To whales that rely on sound to hunt in the dark depths of the ocean, a deflated plastic balloon can seem strikingly similar to a tasty squid, as revealed by a recent study. Research involving underwater sound testing on beach plastic showed that these items often produce sounds mimicking food, particularly with plastic films and small plastic pieces—two types that frequently end up inside deceased whales.
In the pitch-black depths of the ocean, whales that hunt using soundwaves find it hard to distinguish between a torn party balloon and a scrumptious squid, according to research that subjected various pieces of plastic trash to underwater sound tests.
“These sound signatures are quite alike, which may explain why these creatures sometimes consume plastic in place of or alongside their actual prey,” explained Greg Merrill, a graduate student from Duke University who led the study.
“All tested marine debris made from plastic displayed either similar or even more pronounced sound reflection strengths compared to whale prey,” the researchers noted in their publication in Marine Pollution Bulletin.
To locate food in the dark, deep-diving whales like sperm whales, pygmy sperm whales, and goose-beaked whales generate clicks and buzzes from a structure near their blowholes that acts like a vocal cord. These sounds travel through the water via a rounded, oil-filled structure called a ‘melon’ located above their mouths. The echoes bouncing back from surrounding objects are detected by fat-filled sensory organs in their lower jaws, which then transmit the signals to their inner ears and brains for processing. This method has been effective for them for over 25 million years.

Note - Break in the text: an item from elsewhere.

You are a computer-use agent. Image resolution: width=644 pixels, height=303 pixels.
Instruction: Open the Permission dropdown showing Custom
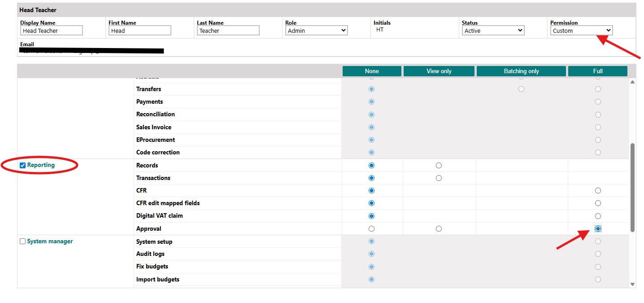[581, 30]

Nevertheless, the presence of ocean plastics—like shopping bags, ropes, and bottles—has become an increasing concern, often discovered in the digestive tracts of stranded whales and other sea creatures. To determine if whales might mistake plastics for food due to sound confusion, Merrill conducted this study.
The researchers gathered common beach plastic debris—some even covered in barnacles—from the beaches in Beaufort and nearby Atlantic Beach, North Carolina. They then subjected these items to testing using the sonar transponder aboard the Duke Marine Lab’s ship R/V Shearwater. “We were working with plastic bags, balloons, and other items that are frequently found in the stomachs of stranded whales,” said Merrill.
An H-shaped rig was constructed using fishing line to suspend the samples four to five meters beneath the transponder, located at the bottom of one of the catamaran’s keels. Acoustic testing was carried out using three sonar frequencies: 38, 70, and 120 kilohertz, which correspond to the sound clicks made by various deep-diving whale species.
As a benchmark, they also examined actual squid and squid beak pieces obtained from the stomach of a deceased sperm whale.
The testing revealed that plastic materials almost always produced sounds resembling food, particularly plastic films and fragments, which are notably prevalent in deceased whales.
“With hundreds of different types of plastic, various factors such as chemical makeup, additives, shape, size, age, exposure to the elements, and level of fouling all likely influence the distinct sound responses observed,” the authors wrote.
It may be possible to modify certain plastics to eliminate their acoustic signatures, suggested Merrill. “However, that might not be practical, since making fishing nets and lines ‘invisible’ would only lead to more whale entanglement issues. We need to ensure whales can still recognize those dangers.”
Merrill collaborated with scientists from nearby marine facilities run by NOAA, NC State University, and UNC – Chapel Hill for this project.